In most situations the *effective sample size* (Effective Base n) is smaller than the actual sample size (Base n). However, this is not always the case. There are two situations where the effective sample size as shown in Q can be greater than 100%: when comparing groups where a group has been over-recruited, and where variances are different within strata.

## Contents

## Comparing groups where a group has been over-recruited

Consider a simple example. Let us say a survey was designed to compare the attitudes of indigenous with non-indigenous Australians, which represent, respectively, 5% versus 95% of the Australian population. Such a study would generally employ *non-proportional stratification*, over-recruiting the indigenous Australians. For example, the study may be designed so that the indigenous Australians represent 50% of the sample (500).

The reason for using such a non-proportional sample design is because we are more likely to find a significant difference if comparing a sample of 500 indigenous Australians with a sample of 500 non-indigenous Australians than if comparing a sample of 50 indigenous Australians with a sample of 950 non-indigenous Australians.

If conducting such an analysis, the effective sample size will be greater than 100% as due to the non-proportional sampling the sampling error is smaller than if simple random sampling has been conducted (i.e., which would have involved a sample of 50 indigenous Australians). Note that this is the intuitively sensible result: it is consistent with the motivation for over-recruiting indigenous Australians in the sample.

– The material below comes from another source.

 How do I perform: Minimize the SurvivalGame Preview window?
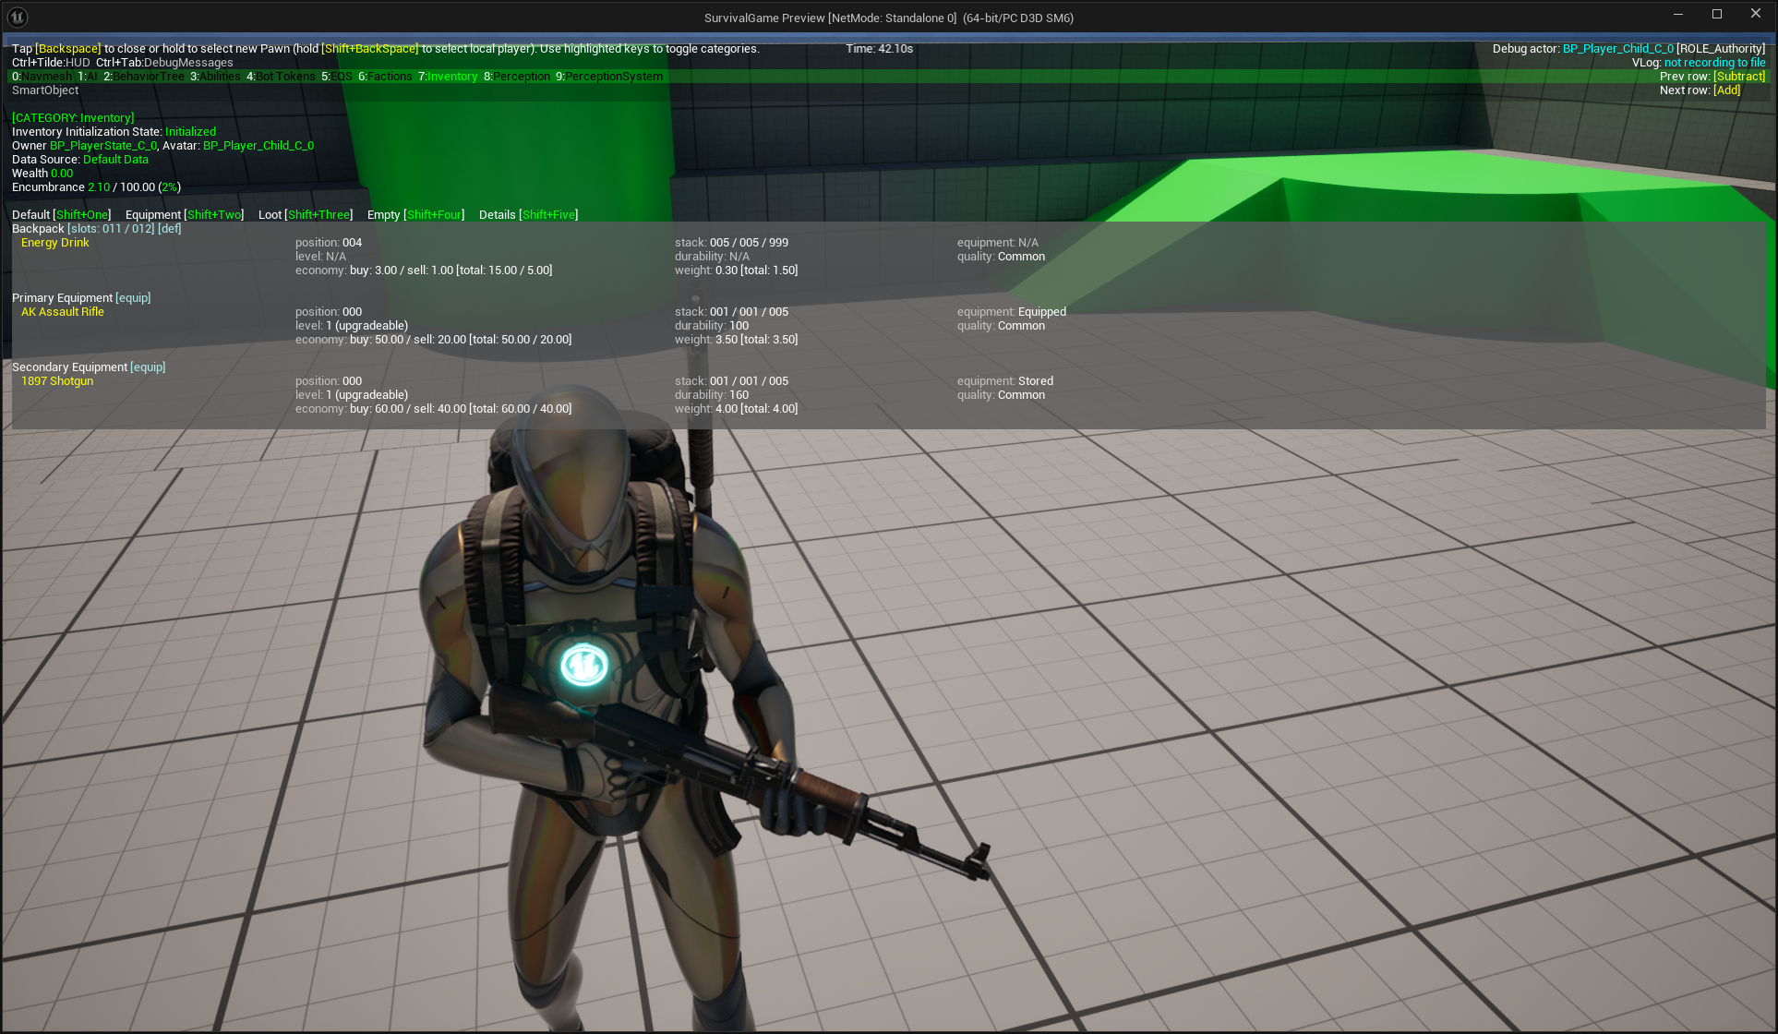(1678, 14)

## Where *strata* have different variances

Where different *strata* of a sample have difference variances for a statistic that is being estimated then it is *optimal* to over-recruit respondents in the groups with the higher variances (this is referred to as *Neyman allocation* in the statistics literature). Thus, where a sample is recruited such that there is over-recruitment of groups with higher variances then this can lead to an effective sample size of more than 100.

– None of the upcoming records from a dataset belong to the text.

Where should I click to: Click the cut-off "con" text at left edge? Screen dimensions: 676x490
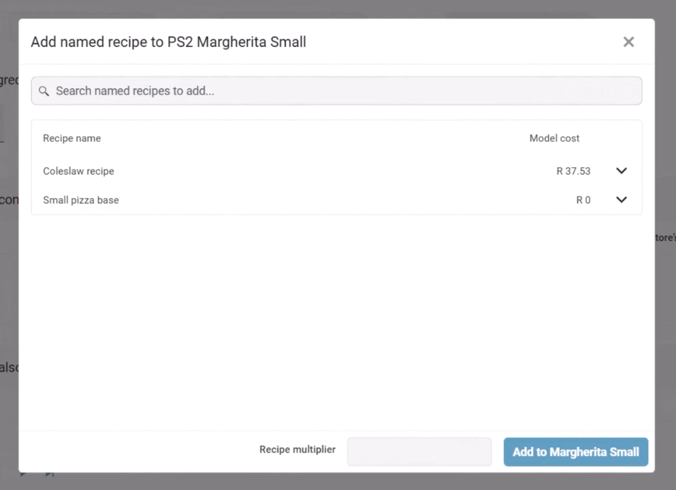click(x=8, y=200)
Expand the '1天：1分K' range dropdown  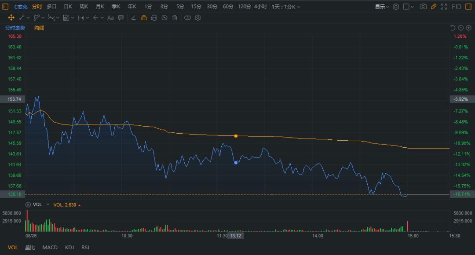point(286,7)
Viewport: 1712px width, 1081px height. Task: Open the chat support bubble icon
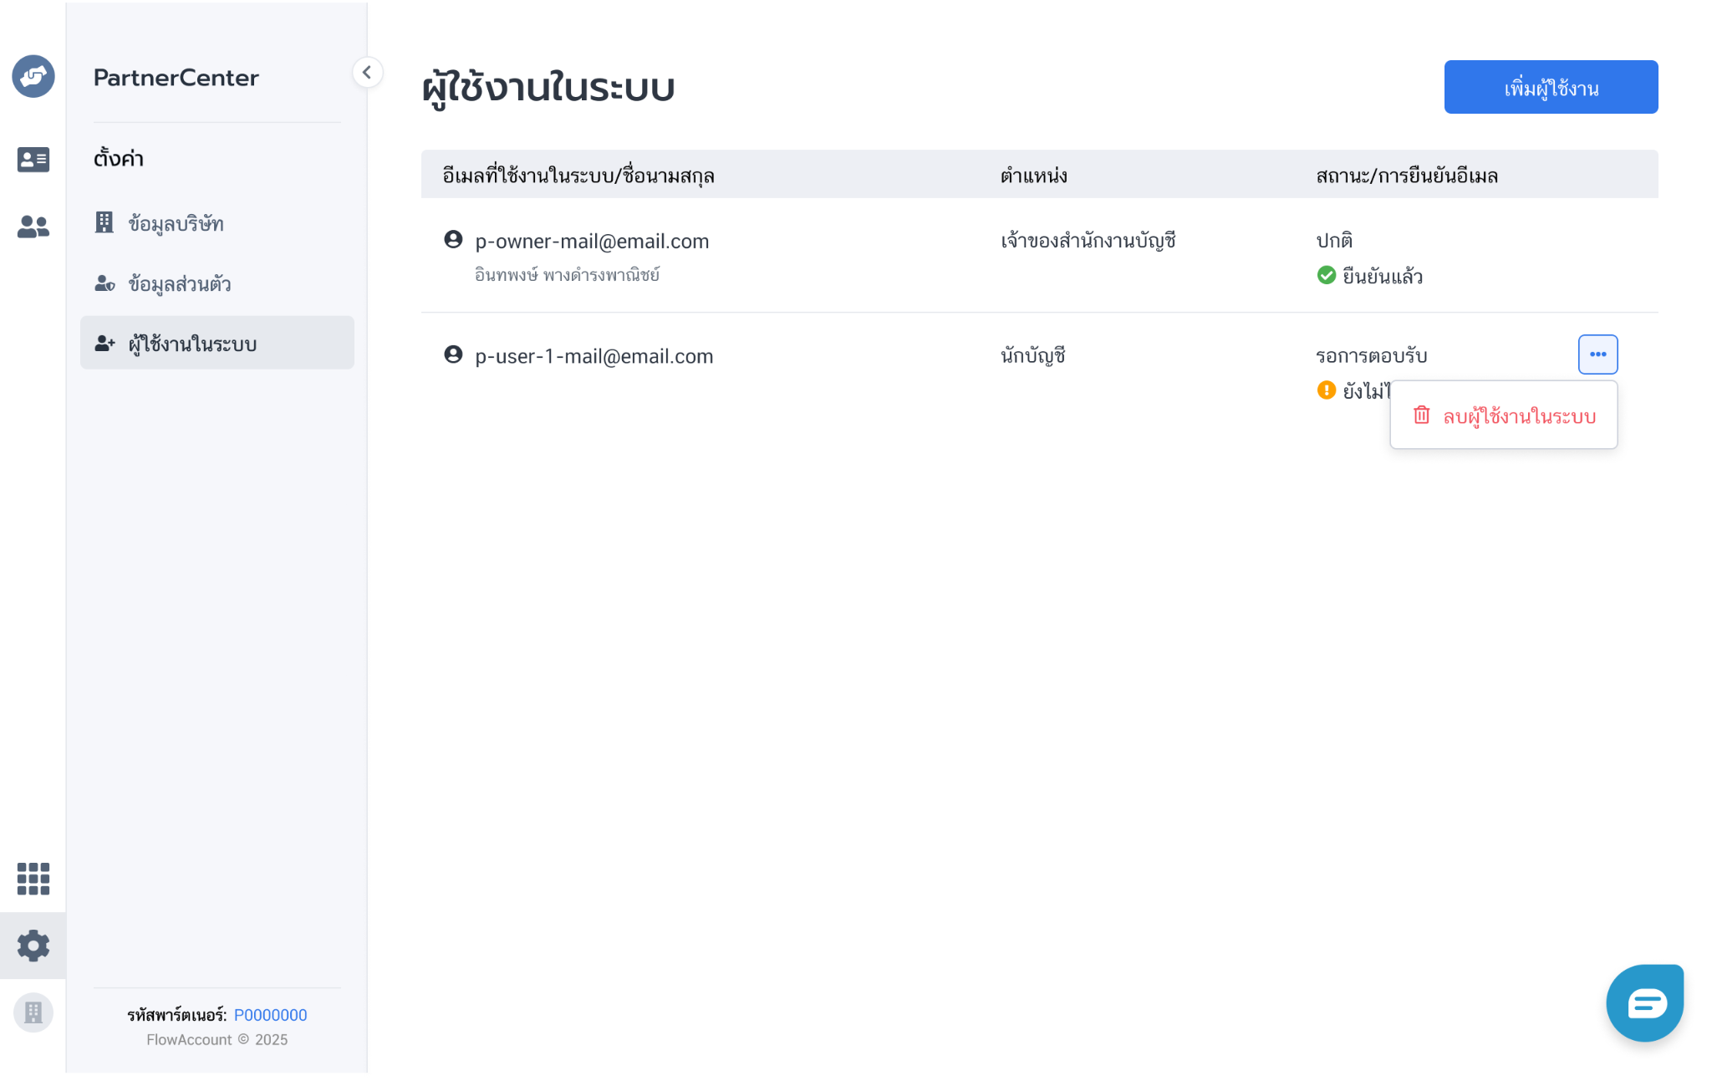click(x=1644, y=1002)
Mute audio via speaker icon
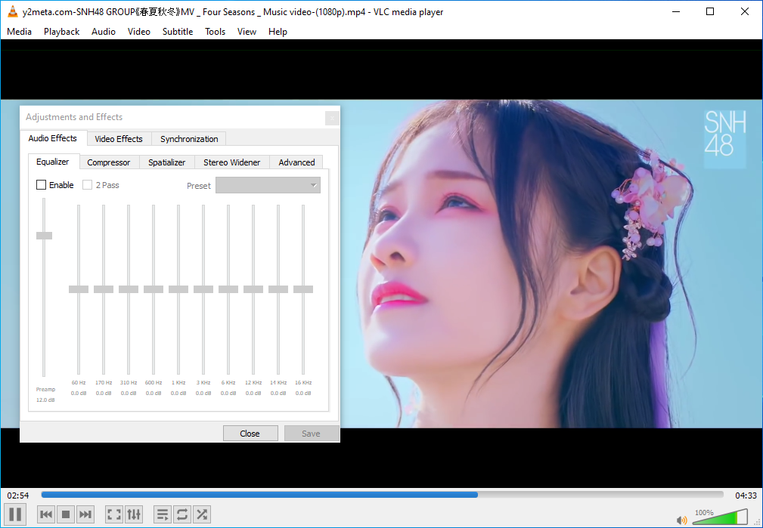Image resolution: width=763 pixels, height=528 pixels. coord(681,520)
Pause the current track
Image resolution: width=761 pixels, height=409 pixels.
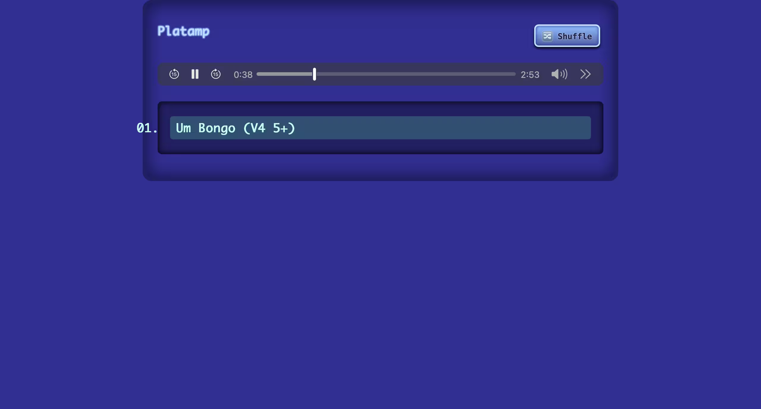point(195,74)
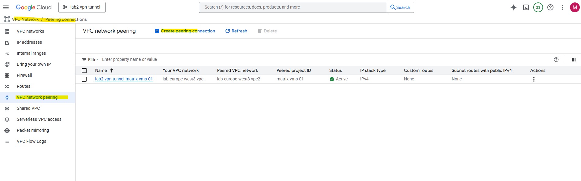The width and height of the screenshot is (581, 181).
Task: Go to Firewall in the sidebar
Action: 24,75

## Comparison to other programs

Other software designed for taking sampling designs into account will also produce effective sample sizes that exceed 100% of the actual sample size (e.g., IBM's *SPSS Complex Samples*) and the `surveys` package for *R*.

Many of the programs used within the market research industry for analyzing surveys, such as IBM's *Survey Reporter*, instead use Weight Calibration using Kish's Effective Sample Size Formula. This was also used in earlier versions of Q and is still used in many analyses in Q (however, all crosstabs involving means and proportions in Q use *Taylor Series Linearization*). You can use Kish's Effective Sample Size Formula in Q by changing the Statistical Assumptions setting of **Weights and significance** to **Kish's approximation**.